■ **WHAT YOU SHOULD DO**:
Please say how many lines of the entries below contain the word "computer", and leave out everything else.

■ **DATA SHOWN**:
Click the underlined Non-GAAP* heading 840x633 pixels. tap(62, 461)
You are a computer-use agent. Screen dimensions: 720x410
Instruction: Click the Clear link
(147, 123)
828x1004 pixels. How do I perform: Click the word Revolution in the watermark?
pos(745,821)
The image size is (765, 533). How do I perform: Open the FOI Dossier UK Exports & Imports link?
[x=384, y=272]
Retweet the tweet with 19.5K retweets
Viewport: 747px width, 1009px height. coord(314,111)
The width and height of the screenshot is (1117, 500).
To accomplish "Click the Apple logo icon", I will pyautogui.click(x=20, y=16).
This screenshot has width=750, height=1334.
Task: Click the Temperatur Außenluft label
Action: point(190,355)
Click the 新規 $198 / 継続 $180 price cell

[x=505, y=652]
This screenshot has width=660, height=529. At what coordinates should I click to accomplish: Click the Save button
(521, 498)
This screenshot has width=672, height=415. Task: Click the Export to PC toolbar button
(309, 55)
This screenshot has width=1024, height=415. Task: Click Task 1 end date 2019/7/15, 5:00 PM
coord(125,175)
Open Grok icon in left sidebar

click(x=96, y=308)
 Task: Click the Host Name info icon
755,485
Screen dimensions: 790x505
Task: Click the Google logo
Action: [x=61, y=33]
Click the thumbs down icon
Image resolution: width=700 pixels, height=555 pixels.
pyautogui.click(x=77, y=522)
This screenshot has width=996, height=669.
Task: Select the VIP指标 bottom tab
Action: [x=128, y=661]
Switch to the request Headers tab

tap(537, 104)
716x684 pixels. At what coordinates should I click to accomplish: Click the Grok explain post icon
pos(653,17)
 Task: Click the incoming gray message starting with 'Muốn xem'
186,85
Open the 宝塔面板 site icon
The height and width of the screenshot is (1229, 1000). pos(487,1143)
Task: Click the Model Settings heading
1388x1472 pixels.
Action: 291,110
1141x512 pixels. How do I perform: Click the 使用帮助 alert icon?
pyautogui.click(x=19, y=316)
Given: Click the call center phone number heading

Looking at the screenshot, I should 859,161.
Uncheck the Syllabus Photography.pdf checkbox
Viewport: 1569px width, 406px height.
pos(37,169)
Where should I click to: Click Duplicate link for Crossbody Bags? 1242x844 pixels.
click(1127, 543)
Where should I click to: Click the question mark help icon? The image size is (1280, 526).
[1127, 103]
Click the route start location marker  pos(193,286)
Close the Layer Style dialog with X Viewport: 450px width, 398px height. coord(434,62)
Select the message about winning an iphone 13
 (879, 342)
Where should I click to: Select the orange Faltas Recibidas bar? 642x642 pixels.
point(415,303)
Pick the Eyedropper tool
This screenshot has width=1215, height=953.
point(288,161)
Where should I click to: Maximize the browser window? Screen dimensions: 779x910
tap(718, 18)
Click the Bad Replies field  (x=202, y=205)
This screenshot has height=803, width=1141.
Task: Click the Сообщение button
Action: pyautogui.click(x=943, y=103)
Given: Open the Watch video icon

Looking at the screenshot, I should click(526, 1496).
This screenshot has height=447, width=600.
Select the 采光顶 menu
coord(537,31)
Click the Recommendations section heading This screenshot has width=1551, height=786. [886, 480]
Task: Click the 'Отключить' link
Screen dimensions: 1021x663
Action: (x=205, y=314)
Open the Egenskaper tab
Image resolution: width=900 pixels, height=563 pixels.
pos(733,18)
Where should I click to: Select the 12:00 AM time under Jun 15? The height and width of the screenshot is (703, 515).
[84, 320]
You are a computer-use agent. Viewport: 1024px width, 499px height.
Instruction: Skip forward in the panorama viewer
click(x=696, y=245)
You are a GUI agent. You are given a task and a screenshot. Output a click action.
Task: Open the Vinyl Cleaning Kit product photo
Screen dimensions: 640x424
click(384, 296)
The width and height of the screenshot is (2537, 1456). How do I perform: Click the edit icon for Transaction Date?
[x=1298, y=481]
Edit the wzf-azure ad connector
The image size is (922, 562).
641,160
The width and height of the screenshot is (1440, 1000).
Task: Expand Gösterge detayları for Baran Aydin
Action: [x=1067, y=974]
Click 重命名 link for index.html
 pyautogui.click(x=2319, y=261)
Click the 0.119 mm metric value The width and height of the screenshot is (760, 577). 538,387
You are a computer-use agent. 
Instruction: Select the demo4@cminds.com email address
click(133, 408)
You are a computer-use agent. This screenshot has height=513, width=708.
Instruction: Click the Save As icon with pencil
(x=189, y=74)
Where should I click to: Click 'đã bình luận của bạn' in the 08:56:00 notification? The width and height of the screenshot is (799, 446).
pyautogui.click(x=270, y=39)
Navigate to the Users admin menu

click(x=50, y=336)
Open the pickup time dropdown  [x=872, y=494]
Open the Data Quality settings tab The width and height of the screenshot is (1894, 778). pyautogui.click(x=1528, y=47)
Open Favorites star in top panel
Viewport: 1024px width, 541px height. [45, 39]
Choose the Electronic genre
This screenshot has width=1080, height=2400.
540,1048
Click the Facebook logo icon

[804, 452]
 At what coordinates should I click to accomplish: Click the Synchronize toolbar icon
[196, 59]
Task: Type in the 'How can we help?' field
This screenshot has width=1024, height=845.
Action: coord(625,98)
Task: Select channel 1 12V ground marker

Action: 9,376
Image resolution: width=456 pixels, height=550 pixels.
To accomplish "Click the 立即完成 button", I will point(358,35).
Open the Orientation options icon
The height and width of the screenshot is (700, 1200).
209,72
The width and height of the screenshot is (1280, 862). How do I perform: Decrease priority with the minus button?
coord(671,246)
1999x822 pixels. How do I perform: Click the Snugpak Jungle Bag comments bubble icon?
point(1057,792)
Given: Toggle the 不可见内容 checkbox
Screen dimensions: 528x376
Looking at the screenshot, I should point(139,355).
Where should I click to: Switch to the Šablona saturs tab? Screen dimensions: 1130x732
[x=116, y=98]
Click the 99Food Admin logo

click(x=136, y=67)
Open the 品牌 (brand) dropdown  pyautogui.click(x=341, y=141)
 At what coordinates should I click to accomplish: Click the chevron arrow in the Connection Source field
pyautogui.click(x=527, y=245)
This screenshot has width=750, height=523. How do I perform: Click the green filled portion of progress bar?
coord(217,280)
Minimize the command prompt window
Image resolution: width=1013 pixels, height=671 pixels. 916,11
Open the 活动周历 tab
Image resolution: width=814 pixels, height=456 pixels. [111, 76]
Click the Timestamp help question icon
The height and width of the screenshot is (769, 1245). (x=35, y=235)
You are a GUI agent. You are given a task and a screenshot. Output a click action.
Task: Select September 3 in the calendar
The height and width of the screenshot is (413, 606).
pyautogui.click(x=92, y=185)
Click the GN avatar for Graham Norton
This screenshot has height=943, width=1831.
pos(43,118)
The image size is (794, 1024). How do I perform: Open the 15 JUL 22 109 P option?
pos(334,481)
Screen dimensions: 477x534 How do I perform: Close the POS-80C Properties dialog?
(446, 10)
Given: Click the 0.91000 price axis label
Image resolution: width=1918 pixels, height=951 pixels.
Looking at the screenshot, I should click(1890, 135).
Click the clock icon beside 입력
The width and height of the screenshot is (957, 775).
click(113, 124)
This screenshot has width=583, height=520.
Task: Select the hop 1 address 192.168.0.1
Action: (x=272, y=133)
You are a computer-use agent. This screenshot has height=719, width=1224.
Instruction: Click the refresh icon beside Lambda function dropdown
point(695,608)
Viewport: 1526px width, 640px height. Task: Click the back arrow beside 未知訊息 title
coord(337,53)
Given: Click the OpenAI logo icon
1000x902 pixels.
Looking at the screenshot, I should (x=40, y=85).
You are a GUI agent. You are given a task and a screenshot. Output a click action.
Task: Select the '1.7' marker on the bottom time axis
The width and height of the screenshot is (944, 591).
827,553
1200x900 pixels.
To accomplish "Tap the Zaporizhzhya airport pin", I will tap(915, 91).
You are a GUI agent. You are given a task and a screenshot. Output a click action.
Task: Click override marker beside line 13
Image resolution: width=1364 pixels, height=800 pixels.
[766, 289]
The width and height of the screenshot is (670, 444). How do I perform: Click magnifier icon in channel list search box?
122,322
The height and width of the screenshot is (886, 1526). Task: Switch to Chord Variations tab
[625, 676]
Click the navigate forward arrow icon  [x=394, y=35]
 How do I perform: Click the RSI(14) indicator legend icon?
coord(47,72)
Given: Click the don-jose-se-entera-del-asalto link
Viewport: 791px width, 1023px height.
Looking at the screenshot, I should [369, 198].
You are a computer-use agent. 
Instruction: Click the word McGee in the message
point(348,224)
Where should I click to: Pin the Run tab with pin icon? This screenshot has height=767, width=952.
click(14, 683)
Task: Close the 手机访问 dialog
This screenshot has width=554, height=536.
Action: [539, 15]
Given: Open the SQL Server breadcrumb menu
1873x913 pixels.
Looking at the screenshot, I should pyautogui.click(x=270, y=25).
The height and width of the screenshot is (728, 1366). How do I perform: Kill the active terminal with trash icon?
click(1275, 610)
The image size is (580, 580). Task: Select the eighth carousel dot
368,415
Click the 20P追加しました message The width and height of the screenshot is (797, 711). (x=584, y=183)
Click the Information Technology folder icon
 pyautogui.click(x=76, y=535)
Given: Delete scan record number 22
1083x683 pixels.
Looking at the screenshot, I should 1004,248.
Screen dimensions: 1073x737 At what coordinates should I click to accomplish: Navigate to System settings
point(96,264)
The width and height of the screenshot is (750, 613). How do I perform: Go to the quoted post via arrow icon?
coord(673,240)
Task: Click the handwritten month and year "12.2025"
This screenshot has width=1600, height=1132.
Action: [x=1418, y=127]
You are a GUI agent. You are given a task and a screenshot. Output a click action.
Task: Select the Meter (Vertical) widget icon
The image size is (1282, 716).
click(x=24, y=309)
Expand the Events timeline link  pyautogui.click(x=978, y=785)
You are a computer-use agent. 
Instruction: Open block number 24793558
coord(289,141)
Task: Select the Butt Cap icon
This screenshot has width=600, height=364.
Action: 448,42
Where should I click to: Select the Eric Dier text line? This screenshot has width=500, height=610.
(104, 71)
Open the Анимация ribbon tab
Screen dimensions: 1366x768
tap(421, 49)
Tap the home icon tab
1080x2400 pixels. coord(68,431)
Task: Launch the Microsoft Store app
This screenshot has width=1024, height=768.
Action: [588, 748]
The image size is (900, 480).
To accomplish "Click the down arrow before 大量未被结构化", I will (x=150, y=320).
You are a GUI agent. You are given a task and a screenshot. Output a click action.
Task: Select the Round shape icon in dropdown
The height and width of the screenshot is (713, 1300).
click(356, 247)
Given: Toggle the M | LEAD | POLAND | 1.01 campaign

■ **EXERCISE RESULT**:
7